◆ Supplied passage:
★ ★ ★ ★ ★

Continuation of line voltage waveform discussion (60Hz, 120Hz, ...)

[AB2EZ]

I thought it might be useful to continue the discussion of the waveform of the voltage provided by the power company... which I raised in a comment to an earlier thread that was started yesterday.

I have no first hand knowledge of how one designs power distribution grids... so I am only applying my knowledge of a few basic electrical engineering principles to produce the following "thought experiment".

Suppose the power grid operator finds itself in the following situation:

A. There is a portion of the grid that is under stress because of a high level of power consumption by the end users in that geographic location.

B. The limiting factor in this (hypothetical) situation is heating of the high voltage or medium voltage lines... caused by i^2 x r losses in the wires.

★ ★ ★ ★ ★

◆ Material provided:
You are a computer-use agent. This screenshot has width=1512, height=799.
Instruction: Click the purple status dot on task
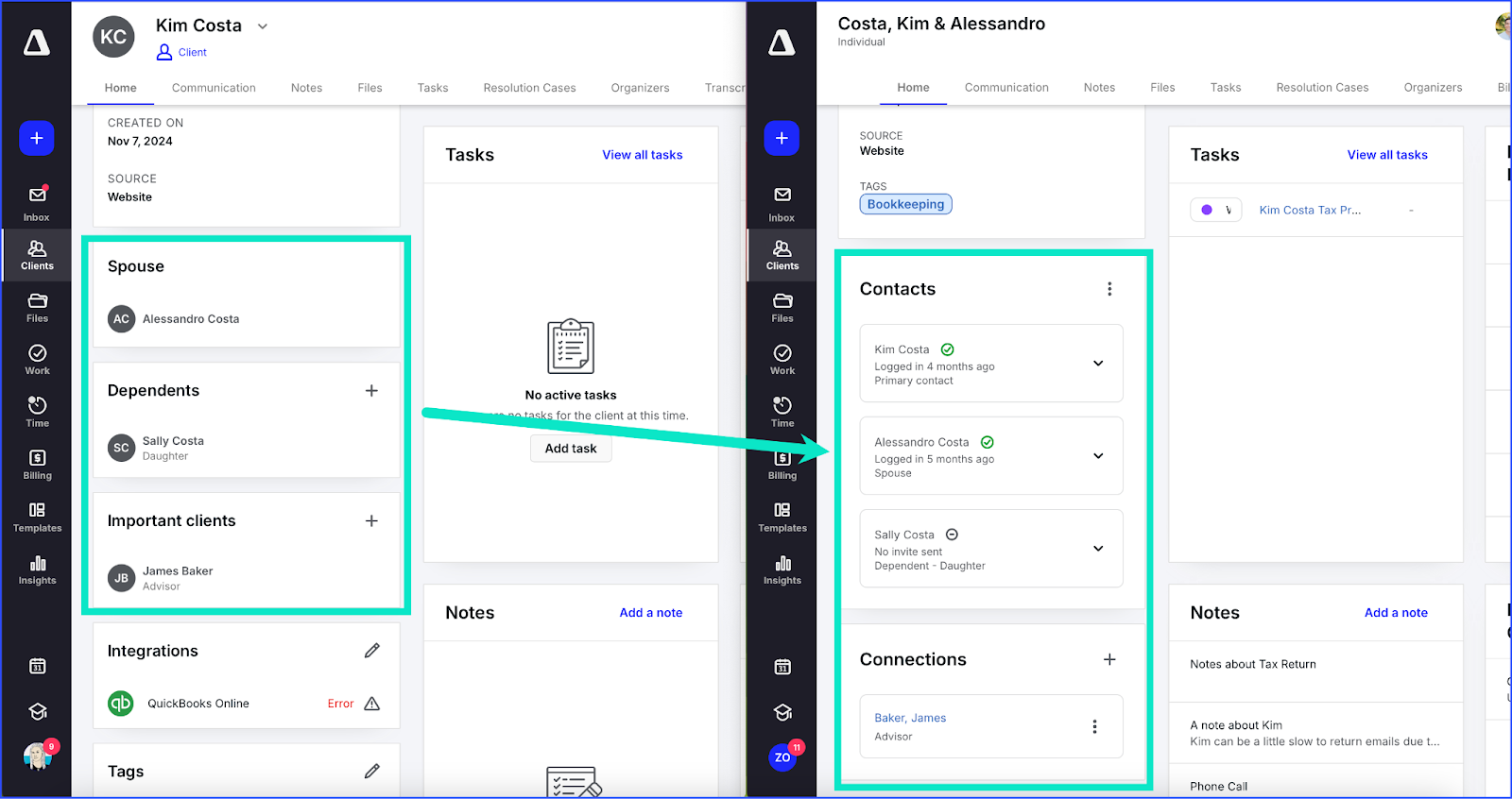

★ ★ ★ ★ ★

◆ Tasks:
(A) In the line voltage waveform post, what is the limiting factor in the hypothetical situation?
(B) Pick up the line voltage waveform post after its last sentence and carry it on.

◆ Results in order:
(A) Heating of the high voltage or medium voltage lines, caused by i^2 x r losses in the wires.

(B)
C. Line voltages in the effected areas have been reduced to manage the situation

D. The power companies cannot increase the peak voltages on their high voltage and/or medium voltage lines (beyond the present levels) because of physical limitations imposed by electric field levels between conductors

E. Implicit in this scenario is the ability of the power companies to (in effect) adjust the step down ratios of some of the higher voltage to lower voltage transformers.

What to do?

Here is a hypothetical approach... for something to do to alleviate the overload.

I am going to propose that the power companies start delivering voltage waveforms that are more like square waves than sine waves.... and to make things easier to describe, I'll go to the extreme case of square waves.

Proposed solution:

The power company starts delivering 60 Hz square waves to the affected geographical area. These square waves are adjusted to have a peak voltage (the top or the bottom of the square wave) that is 0.7 as large as the peak level (amplitude) of the sine waves that the power company was delivering.

All of the resistive loads (e.g. electric heaters, incandescent light bulbs, ....) will perform exactly the same... because they will draw 0.7 times as much peak current as before... but the heating produced by a square wave current of peak amplitude 0.7A is the same as the heating produced by a sine wave current of peak amplitude A.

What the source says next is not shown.